DATASET ENTRIES:
--------------------------------------------------

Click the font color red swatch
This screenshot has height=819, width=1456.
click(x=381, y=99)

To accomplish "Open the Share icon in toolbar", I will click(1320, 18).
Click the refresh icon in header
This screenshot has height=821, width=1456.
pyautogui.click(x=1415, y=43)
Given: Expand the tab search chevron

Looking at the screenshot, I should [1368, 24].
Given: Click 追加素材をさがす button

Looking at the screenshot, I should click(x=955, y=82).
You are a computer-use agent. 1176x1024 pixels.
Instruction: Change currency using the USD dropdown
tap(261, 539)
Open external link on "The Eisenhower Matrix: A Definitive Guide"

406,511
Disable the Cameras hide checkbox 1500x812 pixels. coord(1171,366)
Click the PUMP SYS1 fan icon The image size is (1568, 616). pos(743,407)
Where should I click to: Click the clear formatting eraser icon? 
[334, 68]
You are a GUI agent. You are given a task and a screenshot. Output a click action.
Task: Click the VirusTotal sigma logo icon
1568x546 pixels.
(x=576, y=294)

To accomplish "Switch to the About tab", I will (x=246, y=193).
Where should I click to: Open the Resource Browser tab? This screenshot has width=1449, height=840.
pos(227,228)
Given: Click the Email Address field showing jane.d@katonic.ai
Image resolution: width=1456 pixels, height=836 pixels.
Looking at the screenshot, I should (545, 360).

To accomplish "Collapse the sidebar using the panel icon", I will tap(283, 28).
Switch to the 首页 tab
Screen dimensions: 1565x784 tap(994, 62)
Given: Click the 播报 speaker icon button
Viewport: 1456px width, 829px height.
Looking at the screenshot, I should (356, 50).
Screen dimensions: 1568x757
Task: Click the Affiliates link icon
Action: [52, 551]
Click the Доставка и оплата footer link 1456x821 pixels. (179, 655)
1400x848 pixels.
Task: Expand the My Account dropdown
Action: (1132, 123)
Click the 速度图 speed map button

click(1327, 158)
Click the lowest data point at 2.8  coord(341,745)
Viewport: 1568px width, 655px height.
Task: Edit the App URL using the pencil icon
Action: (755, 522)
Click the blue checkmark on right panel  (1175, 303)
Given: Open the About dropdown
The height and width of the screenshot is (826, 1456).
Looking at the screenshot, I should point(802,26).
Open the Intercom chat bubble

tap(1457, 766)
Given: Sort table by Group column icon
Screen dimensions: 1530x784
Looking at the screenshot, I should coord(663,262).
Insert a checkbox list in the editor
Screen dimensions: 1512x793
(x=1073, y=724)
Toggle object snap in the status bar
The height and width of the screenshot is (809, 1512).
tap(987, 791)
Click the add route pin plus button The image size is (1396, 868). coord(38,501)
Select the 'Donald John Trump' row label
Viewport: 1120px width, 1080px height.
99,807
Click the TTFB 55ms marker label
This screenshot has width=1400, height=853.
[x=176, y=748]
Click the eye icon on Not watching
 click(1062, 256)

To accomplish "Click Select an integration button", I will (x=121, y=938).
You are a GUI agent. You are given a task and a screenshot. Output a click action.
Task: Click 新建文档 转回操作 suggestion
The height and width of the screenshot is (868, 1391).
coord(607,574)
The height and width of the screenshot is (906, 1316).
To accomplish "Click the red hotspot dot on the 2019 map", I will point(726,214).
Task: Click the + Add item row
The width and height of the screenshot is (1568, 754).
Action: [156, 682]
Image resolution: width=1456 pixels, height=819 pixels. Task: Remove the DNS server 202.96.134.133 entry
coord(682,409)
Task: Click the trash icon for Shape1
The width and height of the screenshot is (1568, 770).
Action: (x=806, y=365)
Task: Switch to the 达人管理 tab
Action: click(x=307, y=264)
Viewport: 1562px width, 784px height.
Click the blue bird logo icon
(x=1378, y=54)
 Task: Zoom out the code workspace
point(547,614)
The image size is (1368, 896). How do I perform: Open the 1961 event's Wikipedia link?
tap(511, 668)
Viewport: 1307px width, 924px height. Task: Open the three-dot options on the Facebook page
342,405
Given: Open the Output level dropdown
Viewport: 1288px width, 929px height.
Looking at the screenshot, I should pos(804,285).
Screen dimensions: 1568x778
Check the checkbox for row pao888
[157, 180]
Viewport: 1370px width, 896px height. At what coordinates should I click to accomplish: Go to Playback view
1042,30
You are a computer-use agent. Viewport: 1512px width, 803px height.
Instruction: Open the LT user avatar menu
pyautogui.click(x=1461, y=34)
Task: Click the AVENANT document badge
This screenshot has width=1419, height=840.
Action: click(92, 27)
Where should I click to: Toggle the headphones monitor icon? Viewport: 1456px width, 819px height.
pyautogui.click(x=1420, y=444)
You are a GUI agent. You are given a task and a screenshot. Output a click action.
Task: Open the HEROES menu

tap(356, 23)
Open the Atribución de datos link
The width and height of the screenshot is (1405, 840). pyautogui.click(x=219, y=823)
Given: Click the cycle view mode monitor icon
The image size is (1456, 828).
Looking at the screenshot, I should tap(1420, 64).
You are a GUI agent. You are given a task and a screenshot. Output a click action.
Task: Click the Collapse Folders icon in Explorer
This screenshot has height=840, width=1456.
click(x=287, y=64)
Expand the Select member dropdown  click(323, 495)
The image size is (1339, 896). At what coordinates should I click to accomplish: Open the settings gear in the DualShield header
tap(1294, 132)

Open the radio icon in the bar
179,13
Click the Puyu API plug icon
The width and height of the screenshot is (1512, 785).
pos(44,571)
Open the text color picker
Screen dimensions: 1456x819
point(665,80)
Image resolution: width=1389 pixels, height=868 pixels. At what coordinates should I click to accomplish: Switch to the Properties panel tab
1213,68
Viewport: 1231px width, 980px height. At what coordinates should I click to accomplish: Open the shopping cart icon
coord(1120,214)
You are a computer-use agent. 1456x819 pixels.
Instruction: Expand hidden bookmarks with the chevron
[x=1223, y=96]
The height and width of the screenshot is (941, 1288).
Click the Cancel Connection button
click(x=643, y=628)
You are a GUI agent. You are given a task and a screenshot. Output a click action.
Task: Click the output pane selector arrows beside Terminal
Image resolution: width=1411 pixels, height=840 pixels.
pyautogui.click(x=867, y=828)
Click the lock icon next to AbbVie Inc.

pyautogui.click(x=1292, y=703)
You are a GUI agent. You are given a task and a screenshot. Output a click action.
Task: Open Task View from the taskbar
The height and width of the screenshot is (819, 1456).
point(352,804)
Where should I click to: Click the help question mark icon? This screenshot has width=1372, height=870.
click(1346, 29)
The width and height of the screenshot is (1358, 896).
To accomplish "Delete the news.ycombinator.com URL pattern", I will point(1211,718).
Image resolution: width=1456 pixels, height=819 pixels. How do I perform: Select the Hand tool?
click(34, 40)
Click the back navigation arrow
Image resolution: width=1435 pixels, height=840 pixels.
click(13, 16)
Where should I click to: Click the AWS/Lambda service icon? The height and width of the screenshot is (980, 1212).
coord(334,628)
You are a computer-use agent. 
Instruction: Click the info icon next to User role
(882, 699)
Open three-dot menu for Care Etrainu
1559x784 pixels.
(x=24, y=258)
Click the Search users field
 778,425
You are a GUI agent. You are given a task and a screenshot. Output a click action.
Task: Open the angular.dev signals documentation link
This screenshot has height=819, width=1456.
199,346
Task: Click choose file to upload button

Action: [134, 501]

--------------------------------------------------

PROBLEM REQUIREMENTS:
The word to find is "About". Copy every line of the records that holds it.

ANSWER BOX:
To accomplish "Switch to the About tab", I will (x=246, y=193).
Given: Open the About dropdown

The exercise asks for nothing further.